Work to complete:
Every entry below should be written out exactly, and no image should appear.

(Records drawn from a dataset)
- - - - - - -

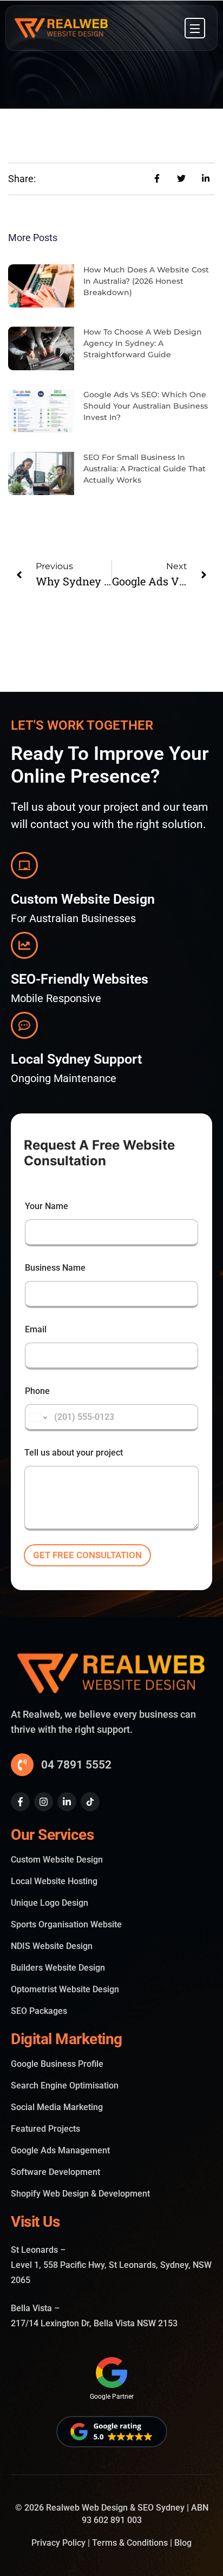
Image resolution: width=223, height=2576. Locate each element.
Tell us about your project (73, 1452)
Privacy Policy (58, 2543)
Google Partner (112, 2396)
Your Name (46, 1206)
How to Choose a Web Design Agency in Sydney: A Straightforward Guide (142, 343)
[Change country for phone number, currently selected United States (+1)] (37, 1417)
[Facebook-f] (20, 1801)
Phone (37, 1391)
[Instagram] (43, 1801)
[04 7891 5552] (22, 1764)
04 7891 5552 (76, 1764)
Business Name (55, 1268)
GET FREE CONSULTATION (87, 1555)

- - - - - - -

Exercise output:
Image resolution: width=223, height=2576. Locate each element.
Tell us about your project (73, 1452)
Privacy Policy (58, 2543)
Google Partner (112, 2396)
Your Name (46, 1206)
How to Choose a Web Design Agency in Sydney: A Straightforward Guide (142, 343)
[Change country for phone number, currently selected United States (+1)] (37, 1417)
[Facebook-f] (20, 1801)
Phone (37, 1391)
[Instagram] (43, 1801)
[04 7891 5552] (22, 1764)
04 7891 5552 (76, 1764)
Business Name (55, 1268)
GET FREE CONSULTATION (87, 1555)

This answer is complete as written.